Der Himmel über Slowenien

… zeigt sich mir gegenüber viel abwechslungsreicher als der in Kroatien. Immer dieses eintönige Hellblau … schrecklich. Doch an einem komplett verregneten Nachmittag in Ljubljana ist es nicht mehr ganz so tragisch, wenn man gesundheitlich minimal angeschlagen ist und den Großteil des Tages mit Relaxen im Zimmer verbringt. Nicht wenige legen ja geradezu Wert darauf, während ihres gesamten Urlaubs rein gar nichts zu tun. Dieser Gedanke baut mich auf. Wohl dem, der sein Sightseeing-Programm schon am Vortag absolviert hat. Da war es nämlich noch schön draußen und man konnte trockenen Fußes durch Sloweniens Hauptstadt flanieren. Alles eine Nummer kleiner als in anderen Hauptstädten aber überaus charmant. Zwei Tage reichen jedoch völlig, um die wichtigsten Dinge zu sehen.

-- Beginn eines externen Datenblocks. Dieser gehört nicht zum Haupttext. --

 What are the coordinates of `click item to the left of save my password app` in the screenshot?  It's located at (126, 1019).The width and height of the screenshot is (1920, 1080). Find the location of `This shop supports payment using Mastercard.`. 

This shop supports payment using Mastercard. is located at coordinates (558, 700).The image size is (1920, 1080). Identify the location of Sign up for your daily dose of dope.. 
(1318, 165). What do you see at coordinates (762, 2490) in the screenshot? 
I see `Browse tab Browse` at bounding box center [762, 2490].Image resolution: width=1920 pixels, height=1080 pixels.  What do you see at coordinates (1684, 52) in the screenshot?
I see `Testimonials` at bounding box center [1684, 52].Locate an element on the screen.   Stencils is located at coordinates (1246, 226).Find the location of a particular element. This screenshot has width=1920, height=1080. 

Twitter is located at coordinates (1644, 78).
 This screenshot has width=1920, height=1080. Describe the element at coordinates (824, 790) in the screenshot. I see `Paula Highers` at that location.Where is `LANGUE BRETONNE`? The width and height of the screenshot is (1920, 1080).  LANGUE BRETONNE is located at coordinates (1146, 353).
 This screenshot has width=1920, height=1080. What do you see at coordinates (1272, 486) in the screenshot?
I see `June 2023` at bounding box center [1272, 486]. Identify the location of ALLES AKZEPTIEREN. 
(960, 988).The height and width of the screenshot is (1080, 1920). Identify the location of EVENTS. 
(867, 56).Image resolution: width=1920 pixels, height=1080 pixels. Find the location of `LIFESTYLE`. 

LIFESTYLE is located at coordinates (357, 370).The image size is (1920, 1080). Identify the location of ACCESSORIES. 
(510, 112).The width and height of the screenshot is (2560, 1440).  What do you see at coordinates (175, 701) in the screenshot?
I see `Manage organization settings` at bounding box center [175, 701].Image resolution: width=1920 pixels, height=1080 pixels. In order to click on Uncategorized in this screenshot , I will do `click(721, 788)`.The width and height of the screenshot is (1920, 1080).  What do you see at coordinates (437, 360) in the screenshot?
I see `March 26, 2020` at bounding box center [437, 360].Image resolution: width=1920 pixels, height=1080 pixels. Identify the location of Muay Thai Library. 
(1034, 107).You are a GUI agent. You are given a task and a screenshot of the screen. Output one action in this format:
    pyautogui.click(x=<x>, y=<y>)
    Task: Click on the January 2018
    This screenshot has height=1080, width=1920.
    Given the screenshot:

Selten ging es auf so schnellem Wege zum nächsten Ziel wie danach. Von Ljubljana nach Bled sind es keine 45 Minuten. Dann durfte ich sogar gleich einchecken. Um halb elf. Echt lieb. Sowas weiß ich zu schätzen. Und auch hier gab das Wetter den Rhythmus vor. Nachmittags würde sich ein Gewitter zusammenbrauen, orakelte meine App und ich nehme es vorweg: sie sollte Recht behalten. Zum Zeitpunkt als der erste Regenschauer kam, saß ich bereits im Trockenen und bastelte an diesem Blogeintrag, denn ich hatte mich schnurstracks auf den Weg um den See und auf zu zwei Aussichtspunkten gemacht. Unheimlich schön: Der See, die kleine Insel mitsamt Kirche in der Mitte und die Berge sowie die Burg von Bled im Hintergrund. Es ist ein Gedicht. 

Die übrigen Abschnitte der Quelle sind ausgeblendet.